*Selected passage*
☆ ☆ ☆ ☆

You are viewing a plain text version of this content. The canonical link for it is here.
Posted to issues@spark.apache.org by "Joseph K. Bradley (JIRA)" <ji...@apache.org> on 2018/04/09 19:12:00 UTC
[jira] [Commented] (SPARK-21005) VectorIndexerModel does not prepare output column field correctly

    [ https://issues.apache.org/jira/browse/SPARK-21005?page=com.atlassian.jira.plugin.system.issuetabpanels:comment-tabpanel&focusedCommentId=16431079#comment-16431079 ] 

Joseph K. Bradley commented on SPARK-21005:
-------------------------------------------

I don't actually see why this is a problem: If a feature is categorical, we should not silently convert it to continuous.  To use a high-arity categorical feature in a decision tree, one should convert it to a different representation first, such as hashing to a set of bins with HashingTF.

That said, I do think we should clarify this behavior in the VectorIndexer docstring.  I know it's been a long time since you sent your PR, but would you want to update it to simply update the docs?  If you're busy now, I'd be happy to take it over though.  Thanks!

> VectorIndexerModel does not prepare output column field correctly
> -----------------------------------------------------------------
>
>                 Key: SPARK-21005
>                 URL: https://issues.apache.org/jira/browse/SPARK-21005
>             Project: Spark
>          Issue Type: Bug
>          Components: MLlib
>    Affects Versions: 2.1.1
>            Reporter: Chen Lin
>            Priority: Major
>
> From my understanding through reading the documentation,  VectorIndexer decides which features should be categorical based on the number of distinct values, where features with at most maxCategories are declared categorical. Meanwhile, those features which exceed maxCategories are declared continuous.

☆ ☆ ☆ ☆

(Rows of pointing data)
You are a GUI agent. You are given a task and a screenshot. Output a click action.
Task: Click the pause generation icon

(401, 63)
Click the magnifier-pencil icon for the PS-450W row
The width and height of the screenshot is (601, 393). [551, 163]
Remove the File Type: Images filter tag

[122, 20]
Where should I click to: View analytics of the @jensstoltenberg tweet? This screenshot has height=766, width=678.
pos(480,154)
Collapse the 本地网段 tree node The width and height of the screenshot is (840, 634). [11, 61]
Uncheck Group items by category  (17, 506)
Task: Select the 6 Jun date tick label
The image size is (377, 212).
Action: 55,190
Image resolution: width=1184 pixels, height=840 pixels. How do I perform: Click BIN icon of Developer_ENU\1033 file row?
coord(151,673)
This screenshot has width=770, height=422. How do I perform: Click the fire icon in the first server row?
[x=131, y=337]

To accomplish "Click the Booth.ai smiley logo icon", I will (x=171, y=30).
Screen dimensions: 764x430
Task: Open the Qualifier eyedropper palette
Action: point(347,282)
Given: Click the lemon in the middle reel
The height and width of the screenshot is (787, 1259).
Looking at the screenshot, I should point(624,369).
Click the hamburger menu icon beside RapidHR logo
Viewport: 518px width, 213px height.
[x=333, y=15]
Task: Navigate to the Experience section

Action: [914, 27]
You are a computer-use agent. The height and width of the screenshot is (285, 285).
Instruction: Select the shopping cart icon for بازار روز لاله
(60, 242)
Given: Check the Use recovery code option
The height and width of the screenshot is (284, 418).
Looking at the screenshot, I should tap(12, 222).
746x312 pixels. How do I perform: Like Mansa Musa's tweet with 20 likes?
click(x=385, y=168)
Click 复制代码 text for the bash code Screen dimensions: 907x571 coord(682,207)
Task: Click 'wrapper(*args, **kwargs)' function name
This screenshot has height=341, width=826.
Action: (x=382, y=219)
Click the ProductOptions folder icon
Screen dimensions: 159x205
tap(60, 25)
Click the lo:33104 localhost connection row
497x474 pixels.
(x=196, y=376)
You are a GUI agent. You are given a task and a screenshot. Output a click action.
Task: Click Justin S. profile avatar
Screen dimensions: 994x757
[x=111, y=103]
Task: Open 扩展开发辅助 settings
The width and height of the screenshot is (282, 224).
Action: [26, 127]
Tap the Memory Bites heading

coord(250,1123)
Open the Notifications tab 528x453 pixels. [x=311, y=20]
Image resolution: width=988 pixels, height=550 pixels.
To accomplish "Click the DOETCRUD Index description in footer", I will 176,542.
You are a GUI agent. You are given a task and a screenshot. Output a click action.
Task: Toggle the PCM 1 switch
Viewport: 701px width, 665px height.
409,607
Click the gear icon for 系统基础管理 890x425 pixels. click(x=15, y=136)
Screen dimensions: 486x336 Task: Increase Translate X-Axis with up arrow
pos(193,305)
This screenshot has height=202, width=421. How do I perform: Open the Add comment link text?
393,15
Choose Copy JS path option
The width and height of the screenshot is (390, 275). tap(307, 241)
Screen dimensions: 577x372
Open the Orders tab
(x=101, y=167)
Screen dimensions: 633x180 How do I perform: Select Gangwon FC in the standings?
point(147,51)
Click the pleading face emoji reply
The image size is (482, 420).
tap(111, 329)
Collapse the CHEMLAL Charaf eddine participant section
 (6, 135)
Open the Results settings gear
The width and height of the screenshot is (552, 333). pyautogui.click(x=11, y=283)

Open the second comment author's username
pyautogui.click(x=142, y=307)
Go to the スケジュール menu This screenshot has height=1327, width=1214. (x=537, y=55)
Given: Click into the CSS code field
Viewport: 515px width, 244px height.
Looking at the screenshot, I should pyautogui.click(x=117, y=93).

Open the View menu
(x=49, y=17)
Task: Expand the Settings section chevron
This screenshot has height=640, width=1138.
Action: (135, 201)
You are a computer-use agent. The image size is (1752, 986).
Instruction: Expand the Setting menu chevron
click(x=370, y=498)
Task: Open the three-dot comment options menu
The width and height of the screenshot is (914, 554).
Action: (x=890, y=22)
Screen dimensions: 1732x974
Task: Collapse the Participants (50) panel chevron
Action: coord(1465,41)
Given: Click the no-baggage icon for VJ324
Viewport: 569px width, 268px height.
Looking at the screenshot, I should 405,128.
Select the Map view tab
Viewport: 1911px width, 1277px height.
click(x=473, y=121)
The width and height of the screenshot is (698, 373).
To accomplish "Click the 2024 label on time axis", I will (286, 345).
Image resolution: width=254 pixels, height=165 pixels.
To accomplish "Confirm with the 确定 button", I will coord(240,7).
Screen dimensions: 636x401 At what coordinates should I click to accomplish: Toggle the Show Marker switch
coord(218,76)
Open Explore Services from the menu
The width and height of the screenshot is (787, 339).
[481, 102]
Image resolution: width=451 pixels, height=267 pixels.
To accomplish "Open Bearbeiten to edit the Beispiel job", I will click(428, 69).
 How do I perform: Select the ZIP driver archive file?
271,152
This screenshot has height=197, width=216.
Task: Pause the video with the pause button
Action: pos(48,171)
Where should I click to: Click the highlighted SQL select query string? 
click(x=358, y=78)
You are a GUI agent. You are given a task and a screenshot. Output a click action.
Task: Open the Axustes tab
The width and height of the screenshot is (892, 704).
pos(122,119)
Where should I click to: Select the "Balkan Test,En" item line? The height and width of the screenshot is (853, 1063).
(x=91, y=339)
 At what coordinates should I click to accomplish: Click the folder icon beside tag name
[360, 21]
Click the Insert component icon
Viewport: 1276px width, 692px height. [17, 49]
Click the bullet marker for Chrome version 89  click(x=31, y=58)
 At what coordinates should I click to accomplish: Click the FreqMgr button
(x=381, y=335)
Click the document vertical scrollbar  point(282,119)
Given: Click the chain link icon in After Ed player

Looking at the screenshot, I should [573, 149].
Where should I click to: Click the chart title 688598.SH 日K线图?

☆ ☆ ☆ ☆

*Problems to work on*
(a) According to the SPARK-21005 issue post, what should be done before using a high-arity categorical feature in a decision tree?
(b) Carry the SPARK-21005 issue post forward from its last sentence.

*Task-by-task results*
(a) It should be converted to a different representation first, such as hashing to a set of bins with HashingTF.

(b)
> Currently, VectorIndexerModel works all right with a dataset which has empty schema. However, when VectorIndexerModel is transforming on a dataset with `ML_ATTR` metadata, it may not output the expected result. For example, a feature with nominal attribute which has distinct values exceeding maxCategorie will not be treated as a continuous feature as we expected but still a categorical feature. Thus, it may cause all the tree-based algorithms (like Decision Tree, Random Forest, GBDT, etc.) throw errors as "DecisionTree requires maxBins (= $maxPossibleBins) to be at least as large as the number of values in each categorical feature, but categorical feature $maxCategory has $maxCategoriesPerFeature values. Considering remove this and other categorical features with a large number of values, or add more training examples.".
> Correct me if my understanding is wrong.
> I will submit a PR soon to resolve this issue.



--
This message was sent by Atlassian JIRA
(v7.6.3#76005)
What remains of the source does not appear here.